Meanwhile, with the Justice Department still under Democratic control, Trump’s criminal trials for concealing classified documents and trying to overturn the 2020 election will continue. The suddenly real prospect of prison time would give him and his acolytes even more reason to bitterly demagogue and obstruct Harris. And as much as she might quietly prefer to pardon him and make all of that go away, it’s unthinkable that she would. The left would never forgive her for denying them a chance to see Trump in an orange jumpsuit.

It would undermine the ethos of her candidacy. She’s asking the “defund the police” party to unite behind her as she runs on being a tough-on-crime prosecutor. (Against a “law and order” party that’s united behind a convicted felon.) If liberals are going to put aside their misgivings about law enforcement to elect her, she sure as hell had better enforce the law as president against an authoritarian miscreant.

If all of that isn’t enough, congressional Republicans will have the same electoral reasons to deny Harris any policy wins that they had in refusing to compromise with Obama. The fewer accomplishments the president has, the more disenchanted with him or her the electorate should be. And the more disenchanted the electorate becomes, the more willing they should be to prefer the out-party in the midterm elections. Harris’ failure, like Obama’s, will be seen as essential to the GOP’s success.

**WHAT THE EXERCISE ASKS**
In the passage on Harris and Trump, can you reproduce everything from "If all of that" down to "the GOP’s success.", changing "congressional Republicans" to "House Republicans"?

**SOURCE DATA**
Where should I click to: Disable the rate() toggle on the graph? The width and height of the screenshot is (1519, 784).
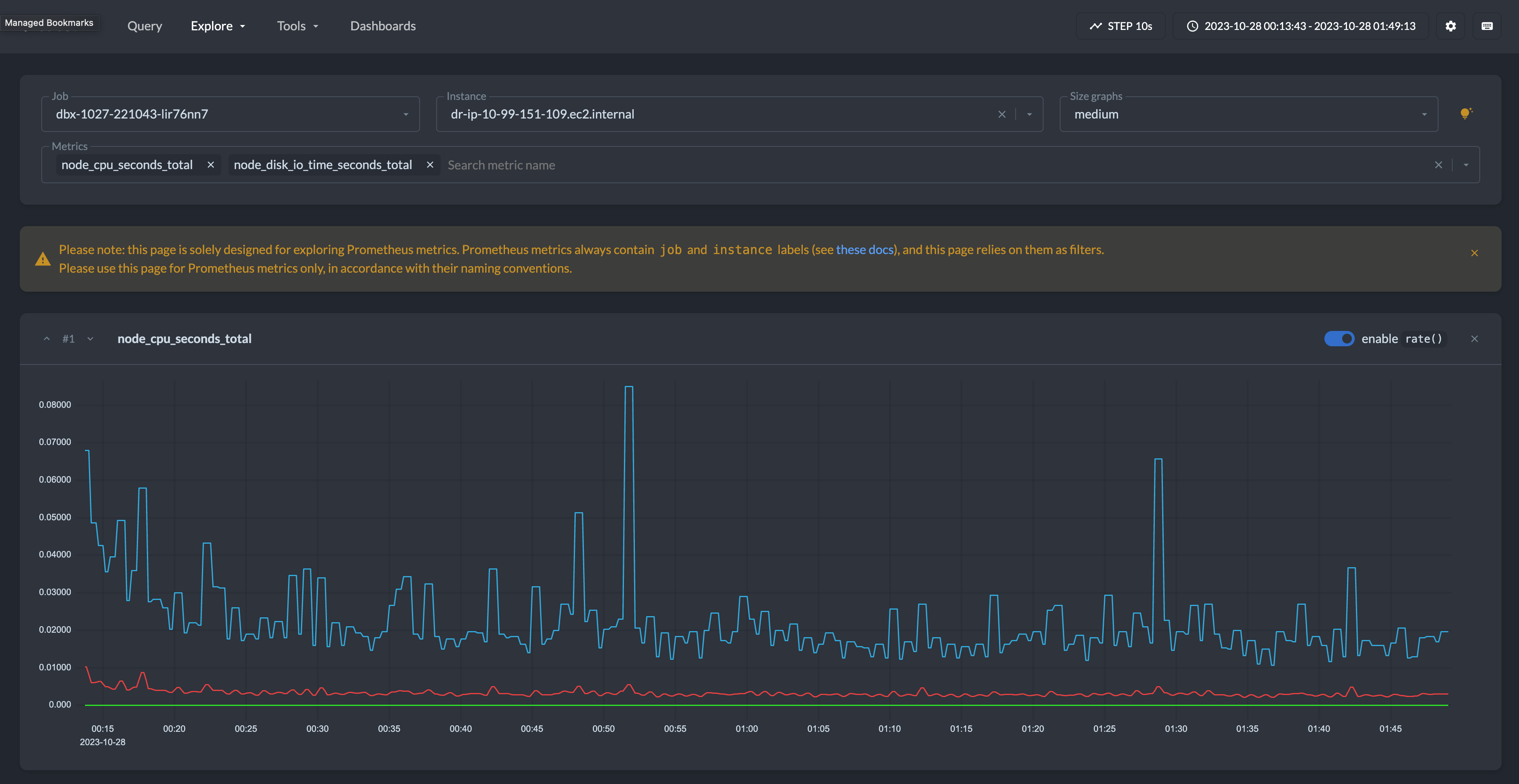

**RESULT BELOW**
If all of that isn’t enough, House Republicans will have the same electoral reasons to deny Harris any policy wins that they had in refusing to compromise with Obama. The fewer accomplishments the president has, the more disenchanted with him or her the electorate should be. And the more disenchanted the electorate becomes, the more willing they should be to prefer the out-party in the midterm elections. Harris’ failure, like Obama’s, will be seen as essential to the GOP’s success.